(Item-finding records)
---------------

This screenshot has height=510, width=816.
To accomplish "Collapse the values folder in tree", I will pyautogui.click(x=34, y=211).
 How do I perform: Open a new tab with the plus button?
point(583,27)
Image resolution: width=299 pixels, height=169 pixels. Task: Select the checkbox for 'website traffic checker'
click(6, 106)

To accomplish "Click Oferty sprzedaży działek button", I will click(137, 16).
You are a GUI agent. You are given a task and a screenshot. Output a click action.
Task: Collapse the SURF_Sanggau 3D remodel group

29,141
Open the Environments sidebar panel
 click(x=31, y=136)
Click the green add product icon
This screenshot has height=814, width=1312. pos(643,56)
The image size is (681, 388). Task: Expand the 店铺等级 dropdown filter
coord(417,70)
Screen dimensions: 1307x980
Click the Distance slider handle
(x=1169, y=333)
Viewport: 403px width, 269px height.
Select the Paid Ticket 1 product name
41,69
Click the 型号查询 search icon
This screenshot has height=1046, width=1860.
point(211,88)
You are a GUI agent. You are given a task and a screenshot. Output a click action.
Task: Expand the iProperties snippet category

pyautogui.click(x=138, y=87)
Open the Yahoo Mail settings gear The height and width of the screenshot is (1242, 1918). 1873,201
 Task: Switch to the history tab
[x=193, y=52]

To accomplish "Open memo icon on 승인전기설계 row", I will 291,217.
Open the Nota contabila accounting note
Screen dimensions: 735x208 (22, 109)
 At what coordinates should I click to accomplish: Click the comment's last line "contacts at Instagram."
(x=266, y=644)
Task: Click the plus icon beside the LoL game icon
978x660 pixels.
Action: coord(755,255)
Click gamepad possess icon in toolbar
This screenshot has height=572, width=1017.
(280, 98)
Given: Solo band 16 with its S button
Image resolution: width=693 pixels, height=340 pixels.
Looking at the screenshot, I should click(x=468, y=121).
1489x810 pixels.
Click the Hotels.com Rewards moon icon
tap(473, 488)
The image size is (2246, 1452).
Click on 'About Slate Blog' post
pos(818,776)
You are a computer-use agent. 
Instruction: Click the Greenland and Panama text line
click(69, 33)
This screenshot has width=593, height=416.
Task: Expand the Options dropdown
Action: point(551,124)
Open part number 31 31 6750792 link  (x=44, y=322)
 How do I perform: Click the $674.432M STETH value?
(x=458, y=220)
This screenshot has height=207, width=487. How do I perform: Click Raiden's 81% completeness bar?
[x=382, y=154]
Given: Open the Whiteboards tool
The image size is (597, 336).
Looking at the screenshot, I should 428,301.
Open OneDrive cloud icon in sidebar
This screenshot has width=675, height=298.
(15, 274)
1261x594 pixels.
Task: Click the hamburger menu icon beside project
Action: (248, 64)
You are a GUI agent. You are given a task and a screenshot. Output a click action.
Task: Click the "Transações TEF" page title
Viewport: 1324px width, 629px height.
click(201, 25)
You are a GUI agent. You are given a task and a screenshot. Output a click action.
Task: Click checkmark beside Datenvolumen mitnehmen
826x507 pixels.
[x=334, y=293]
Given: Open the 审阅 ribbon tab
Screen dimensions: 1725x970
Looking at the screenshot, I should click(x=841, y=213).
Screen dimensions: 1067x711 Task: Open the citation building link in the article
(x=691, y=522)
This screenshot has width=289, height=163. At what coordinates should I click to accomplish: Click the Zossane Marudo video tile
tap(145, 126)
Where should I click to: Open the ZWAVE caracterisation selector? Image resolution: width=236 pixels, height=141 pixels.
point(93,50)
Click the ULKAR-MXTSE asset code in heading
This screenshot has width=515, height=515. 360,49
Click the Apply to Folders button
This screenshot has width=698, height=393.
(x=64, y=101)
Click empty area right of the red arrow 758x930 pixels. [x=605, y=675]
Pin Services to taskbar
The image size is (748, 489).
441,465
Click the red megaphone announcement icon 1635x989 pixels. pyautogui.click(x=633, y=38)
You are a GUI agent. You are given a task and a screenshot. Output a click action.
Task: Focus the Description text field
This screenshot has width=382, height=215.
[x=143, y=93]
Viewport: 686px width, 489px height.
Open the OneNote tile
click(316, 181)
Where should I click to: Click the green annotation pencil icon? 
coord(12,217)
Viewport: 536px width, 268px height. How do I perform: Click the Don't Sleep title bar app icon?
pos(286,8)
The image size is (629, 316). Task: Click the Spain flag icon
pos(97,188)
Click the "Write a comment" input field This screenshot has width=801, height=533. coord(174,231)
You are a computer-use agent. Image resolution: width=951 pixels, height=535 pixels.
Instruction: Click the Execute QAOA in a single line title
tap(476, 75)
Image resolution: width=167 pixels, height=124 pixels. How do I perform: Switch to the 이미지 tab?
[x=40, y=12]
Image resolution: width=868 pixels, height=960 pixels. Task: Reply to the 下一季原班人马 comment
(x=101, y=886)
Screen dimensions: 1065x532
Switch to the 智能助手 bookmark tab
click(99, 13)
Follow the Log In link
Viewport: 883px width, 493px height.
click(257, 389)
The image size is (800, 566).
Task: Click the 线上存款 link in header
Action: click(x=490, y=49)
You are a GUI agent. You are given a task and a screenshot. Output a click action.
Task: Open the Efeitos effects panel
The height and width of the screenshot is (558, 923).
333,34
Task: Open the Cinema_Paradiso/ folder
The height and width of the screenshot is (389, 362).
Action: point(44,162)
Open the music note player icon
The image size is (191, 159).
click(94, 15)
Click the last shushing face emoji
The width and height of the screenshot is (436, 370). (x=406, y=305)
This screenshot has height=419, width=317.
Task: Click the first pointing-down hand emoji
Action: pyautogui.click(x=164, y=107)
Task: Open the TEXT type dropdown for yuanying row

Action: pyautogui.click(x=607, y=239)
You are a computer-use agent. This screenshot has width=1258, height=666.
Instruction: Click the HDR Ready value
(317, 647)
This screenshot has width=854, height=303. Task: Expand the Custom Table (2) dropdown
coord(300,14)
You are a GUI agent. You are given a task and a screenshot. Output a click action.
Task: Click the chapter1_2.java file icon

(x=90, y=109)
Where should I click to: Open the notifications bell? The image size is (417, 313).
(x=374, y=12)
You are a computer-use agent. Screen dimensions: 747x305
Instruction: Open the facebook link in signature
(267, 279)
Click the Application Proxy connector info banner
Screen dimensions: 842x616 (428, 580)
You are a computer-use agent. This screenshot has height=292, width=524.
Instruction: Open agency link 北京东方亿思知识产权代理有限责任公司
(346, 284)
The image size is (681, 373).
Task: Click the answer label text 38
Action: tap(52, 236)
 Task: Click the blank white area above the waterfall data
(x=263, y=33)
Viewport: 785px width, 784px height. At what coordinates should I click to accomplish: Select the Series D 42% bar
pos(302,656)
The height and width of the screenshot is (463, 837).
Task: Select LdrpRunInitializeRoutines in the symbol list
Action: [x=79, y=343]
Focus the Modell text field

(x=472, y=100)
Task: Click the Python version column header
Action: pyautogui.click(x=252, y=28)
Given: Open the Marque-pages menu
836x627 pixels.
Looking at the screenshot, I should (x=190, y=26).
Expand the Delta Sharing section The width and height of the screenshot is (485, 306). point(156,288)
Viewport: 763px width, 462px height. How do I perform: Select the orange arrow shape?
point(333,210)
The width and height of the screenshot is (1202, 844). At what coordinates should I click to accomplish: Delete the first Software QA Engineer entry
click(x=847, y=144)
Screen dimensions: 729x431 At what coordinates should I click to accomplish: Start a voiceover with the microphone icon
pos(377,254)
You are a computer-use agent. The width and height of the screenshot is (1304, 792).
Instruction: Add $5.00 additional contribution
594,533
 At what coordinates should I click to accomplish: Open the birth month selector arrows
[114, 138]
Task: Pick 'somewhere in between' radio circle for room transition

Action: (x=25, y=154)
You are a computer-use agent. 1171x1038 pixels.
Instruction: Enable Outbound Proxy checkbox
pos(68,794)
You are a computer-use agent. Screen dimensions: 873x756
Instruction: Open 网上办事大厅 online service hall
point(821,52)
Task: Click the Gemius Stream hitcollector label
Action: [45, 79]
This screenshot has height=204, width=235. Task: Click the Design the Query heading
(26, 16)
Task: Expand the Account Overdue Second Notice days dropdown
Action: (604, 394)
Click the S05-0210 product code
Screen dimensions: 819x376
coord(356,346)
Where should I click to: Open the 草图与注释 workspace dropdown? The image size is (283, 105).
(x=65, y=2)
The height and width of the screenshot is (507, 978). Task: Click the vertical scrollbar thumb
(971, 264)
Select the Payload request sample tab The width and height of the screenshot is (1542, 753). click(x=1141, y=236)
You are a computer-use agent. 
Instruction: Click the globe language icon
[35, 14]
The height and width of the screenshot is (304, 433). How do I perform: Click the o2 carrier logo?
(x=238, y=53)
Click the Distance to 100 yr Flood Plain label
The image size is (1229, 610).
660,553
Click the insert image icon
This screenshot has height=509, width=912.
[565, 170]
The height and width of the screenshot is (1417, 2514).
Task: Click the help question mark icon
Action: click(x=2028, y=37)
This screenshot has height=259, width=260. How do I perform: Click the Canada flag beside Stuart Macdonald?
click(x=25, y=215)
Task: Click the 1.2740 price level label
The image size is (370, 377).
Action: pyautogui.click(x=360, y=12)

---------------

● Instruction: Rewrite the part of the records that opens with the line containing "Task: Click the 1.2740 price level label" and runs through the end of the records, substituting "support level" for "price level" and leaving everything else unchanged.

● Response:
Task: Click the 1.2740 support level label
The image size is (370, 377).
Action: pyautogui.click(x=360, y=12)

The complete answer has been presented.